There are those celebrating significant jubilees this year, all acknowledged so well by Fr. Dermot Ryan, the College President. Priests from different dioceses, indeed different countries. All politics is local! A particular word of congratulations to those jubilarians ministering here in Ossory. I think of Peter Hoyne and Lar Dunphy both 60 years ordained; Eamon Foley, Larry Wallace and Bishop Seamus Freeman all three 50 years ordained; Eamonn O’Gorman, Johnny Condon, Willie Purcell and Tom O’Toole all 40 years ordained and Tom Corcoran 30 years ordained. I am also conscious of the St. Kieran’s College alumni elsewhere marking significant anniversaries. To all of you I say ad multos annos.

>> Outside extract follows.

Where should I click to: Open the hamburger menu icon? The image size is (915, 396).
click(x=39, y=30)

There are colleagues, classmates, alumni who have died since the last St. Kieran’s College Priests’ Reunion. I immediately think of Bernard Canning, Diocese of Paisley; Eamon Tobin, Diocese of Orlando; Thomas Sheridan, Diocese of Cheyenne; Michael Dillon, St Patrick’s Kiltegan; John Cairns, Diocese of Nottingham (1988) and Joe O’Donnell, Diocese of Raphoe (1988) who died 2 years ago. I include this evening those I remembered at our Chrism Mass last March: Jim Cassin; John Lawlor; Percy Grant and Jimmy Dollard. May they all rest in His peace and in His light.

This evenings Reunion overlaps beautifully with the Feast of Our Lady of Knock. In recent months Pope Francis honoured Knock not only as a Marian Shrine but also a Eucharistic Shrine.  The story of Knock is familiar to all of us – fifteen witnesses of the apparition at a gable wall on a wet evening in 1879. The Eucharistic element is critical to the Knock apparition. The image of Our Lord as Lamb of God on the altar in the apparition chapel is powerful for me. Eucharist is critical to our lives as priests.

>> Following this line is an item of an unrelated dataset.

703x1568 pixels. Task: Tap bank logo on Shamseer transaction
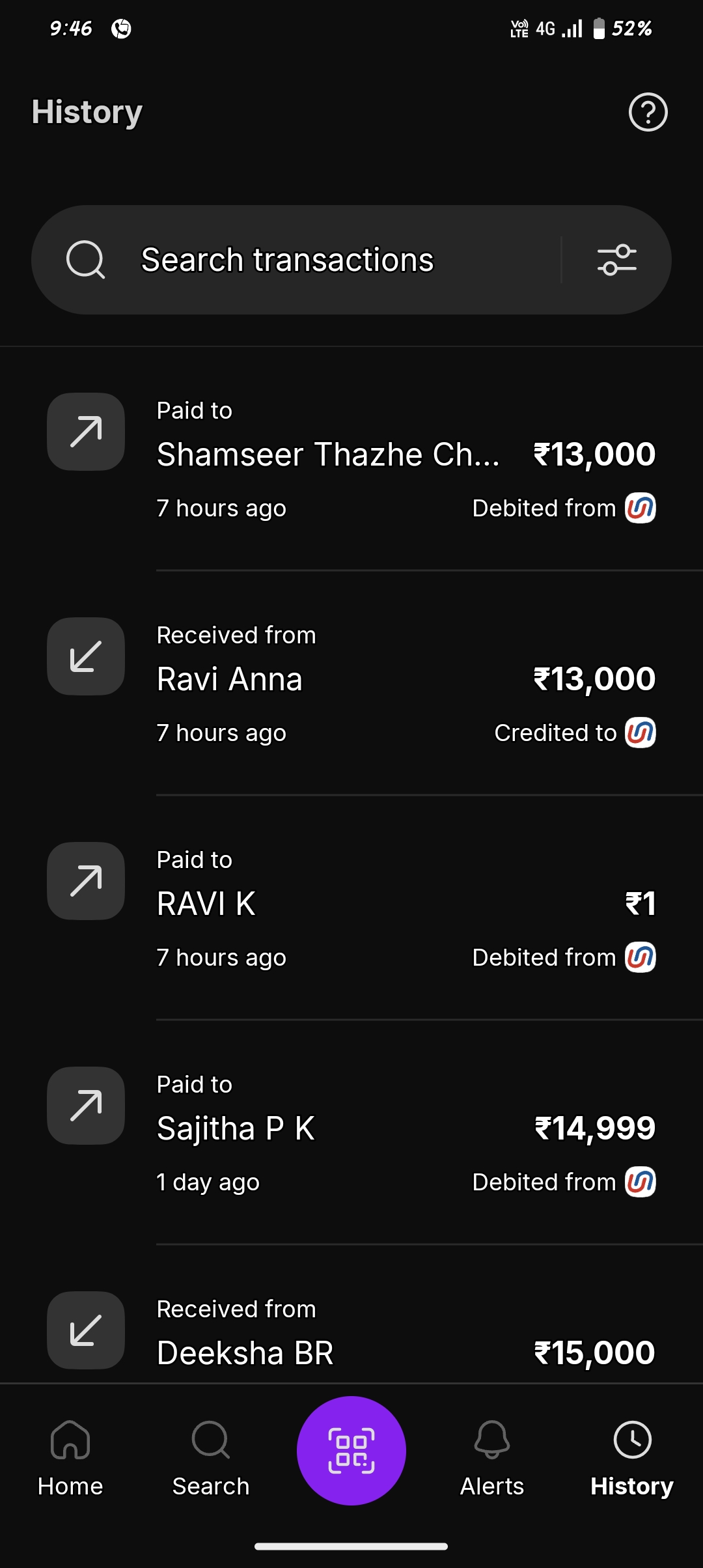pyautogui.click(x=641, y=508)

I think our big project post pandemic will be placing the Eucharist once again at the heart of the week for our parishioners, for our families, for our friends. The Mass on Sunday is a way of affirming that life has meaning and that whatever we may be going through, there is a place around the altar for all of us. I was a bit concerned in the height of the pandemic there was much talk of eucharistic starvation as if receiving Eucharist was personal and not communal.

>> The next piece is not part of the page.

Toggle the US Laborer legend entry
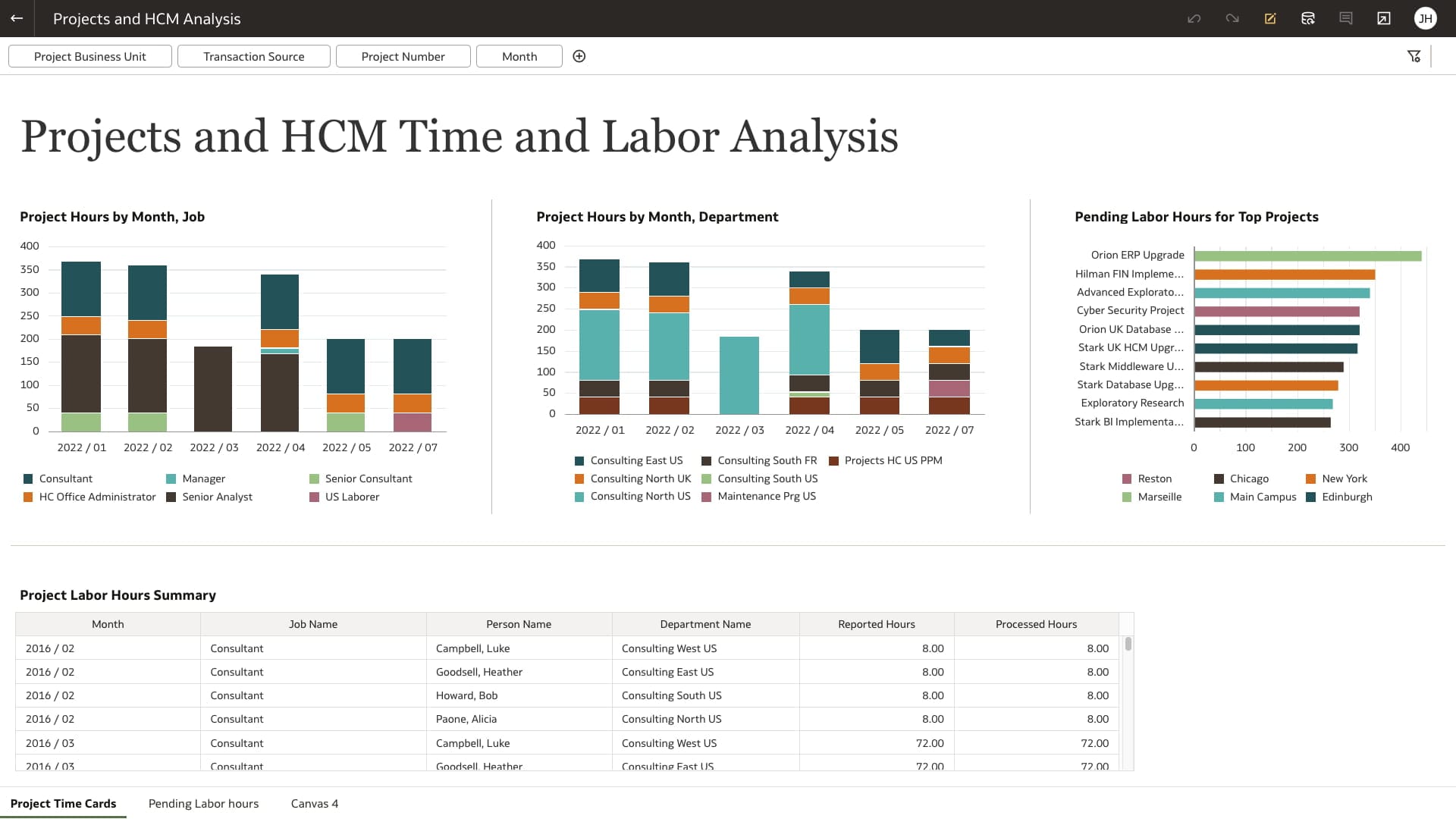This screenshot has width=1456, height=819. point(352,497)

We gather in order to be sent out. We receive to bring Him to others. We go out to be His body to those we encounter for the rest of the week. We become what we receive. While the Sunday obligation was rightfully removed at the beginning of this pandemic, I hope we have by now gone beyond the obligation phase. But we need to earnestly welcome parishioners back on Sundays. We need to make Sunday great again! Perhaps in time to come we may see this brute of a pandemic which has brought huge suffering to many as something that has given us as priests and people a deeper understanding of Eucharist in our lives.  

Reunions are about people. I want to conclude with the story of a Redmond Prendiville or better known as “Mundy” Prendiville, a Kerryman who became the fifth Archbishop of Perth. He began his studies for the priesthood in 1918 in All Hallows College but was expelled in 1921 for playing cards! He then went to St. Peter’s College in Wexford for theology but was released from there because he played on the victorious Kerry team in the 1924 All-Ireland football final. Whatever about slipping out without the required permission during term time for the match, he was fortuitously named ‘man of the match’. St. Kieran’s College came to his rescue and enrolled Prendiville and he was ordained from here on 11 June 1925. Had St. Kieran’s College become a “refugium peccatorum”! It is stories like these that keep Reunions like this evenings so important in all our lives. Blessings on all this evening.